2016 Cadillac Will Use Ultracapacitors to Augment Batteries in Start-Stop Systems
In the wake of being able to provide vehicles that produce a better fuel economy, engine start-stop systems are becoming the standard, implemented by more and more car manufacturers as fuel economy research continues. And, of course, Cadillac is no exception. However, in the face of a changing market, Cadillac is doing things a little bit differently, so to speak.
That is to say, Cadillac, alongside partners Maxwell Technologies, has developed a new start-stop system for their vehicles that augments battery power with ultracapacitors. This new system will be GM’s standard on their 2016 Cadillac ATS and CTS models (minus the ATS-V and STS-V performance vehicles).

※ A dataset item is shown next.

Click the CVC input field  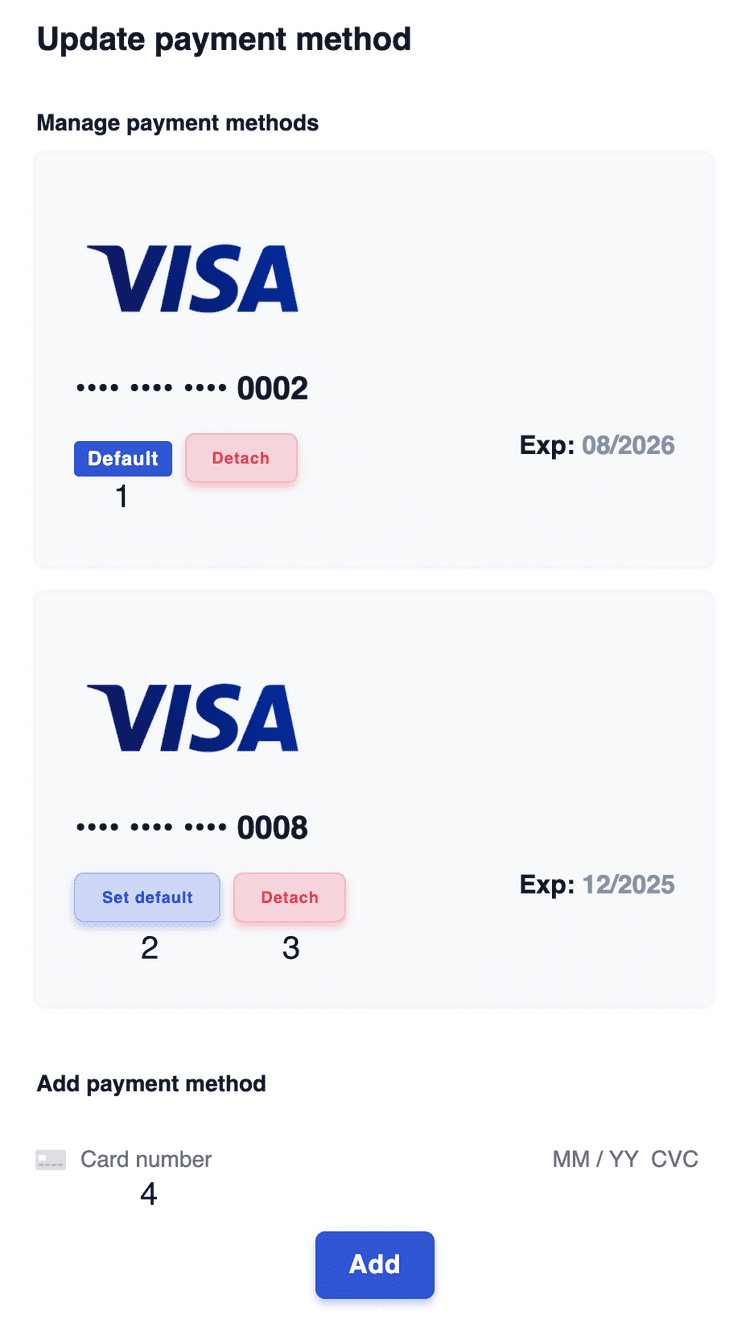[675, 1158]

Normally a ton lighter than batteries, ultracapacitors produce quick and assured burst of power for a brief period of time when the vehicle’s engine is turned off. Maxwell claims that adding such a thing to any start-stop system is a step in the right direction, seeing as such a thing can help stabilize the flow of electricity and also reduce high currents and repeated cycling, which, of course, can significantly shorten the battery life of any vehicle.
Maxwell explains that, in a start-stop system, the internal combustion engine is shut off when the driver stops “and the engine is seamlessly restarted when the driver accelerates, which lowers emissions and improves fuel economy.” They continue, stating, “The voltage stabilization electronic control results in a smooth start, reduced engine vibration, and a superior driving experience.

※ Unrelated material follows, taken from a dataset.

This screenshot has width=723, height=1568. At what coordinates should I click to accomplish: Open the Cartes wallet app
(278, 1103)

General Motors showing interest in such a system is very much the latest example of the bigger trend that involves automakers showing an increased amount of interest in start-stop systems that are far more well rounded in order to improve fuel economy. There is also considerable—and well-founded—speculation that an investment in such a technology could also produce a new type of mid-hybrid powertrain that could be applied to future models. At the very least, however, such a thing points to the future of the auto industry. “GM’s selection of Continental’s Maxwell-powered VSS is a further affirmation of our ultracapacitor capability for varying applications as the automotive industry continues down its path of vehicle electrification,” said Franz Fink, Maxwell CEO.

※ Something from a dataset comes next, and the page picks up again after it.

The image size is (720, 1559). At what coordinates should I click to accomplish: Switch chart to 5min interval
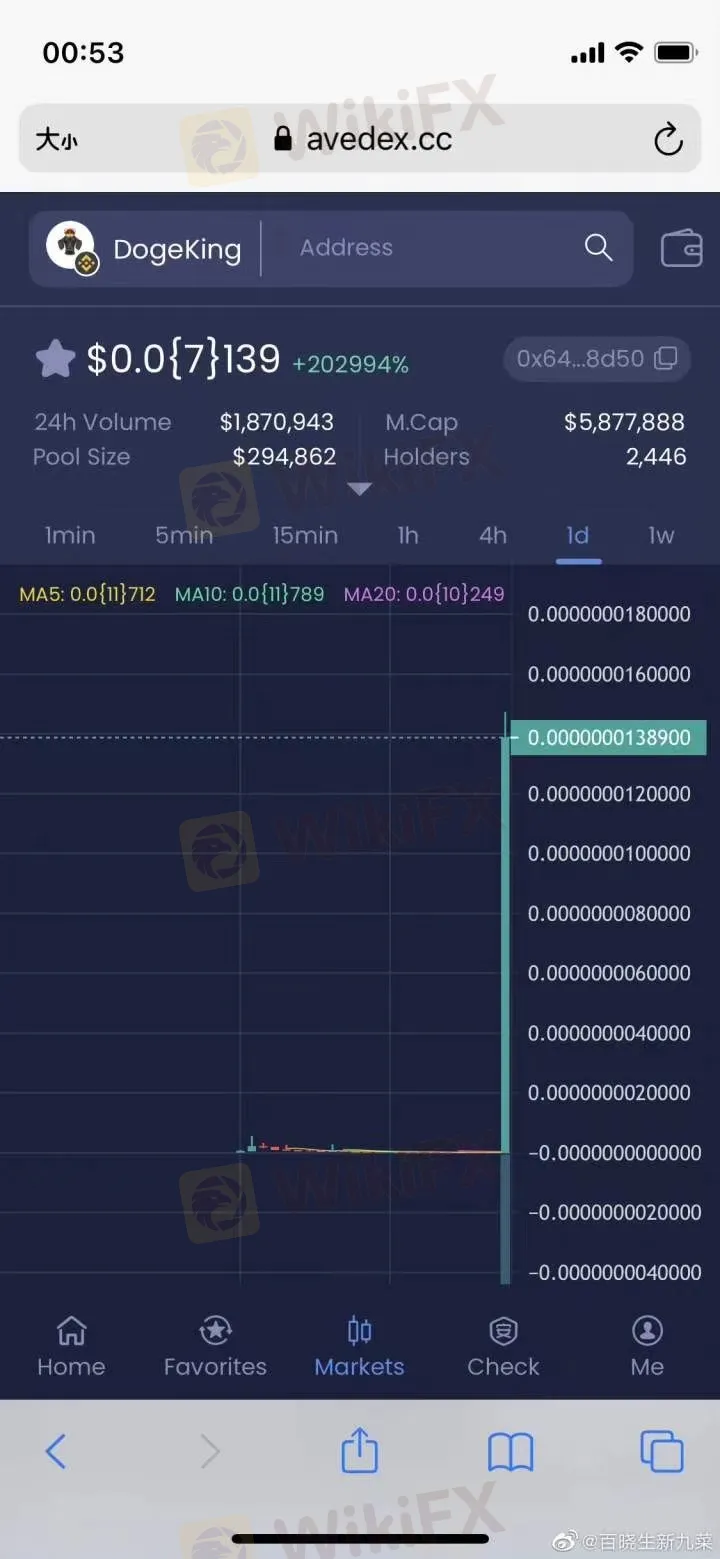pos(184,535)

And, too, not only is such an investment a saving when it comes to fuel economy, but it is simply an affordable option altogether. “Automotive manufacturers around the world are seeking new ways to improve the performance of their cars while satisfying consumer demands for fuel efficiency,” says Jon Buckles, program manager for hybrid electric vehicles at Continental. “Continental’s voltage stabilization system uses Maxwell’s ultracapacitors as an affordable option for automakers to create a more positive driving experience for customers.”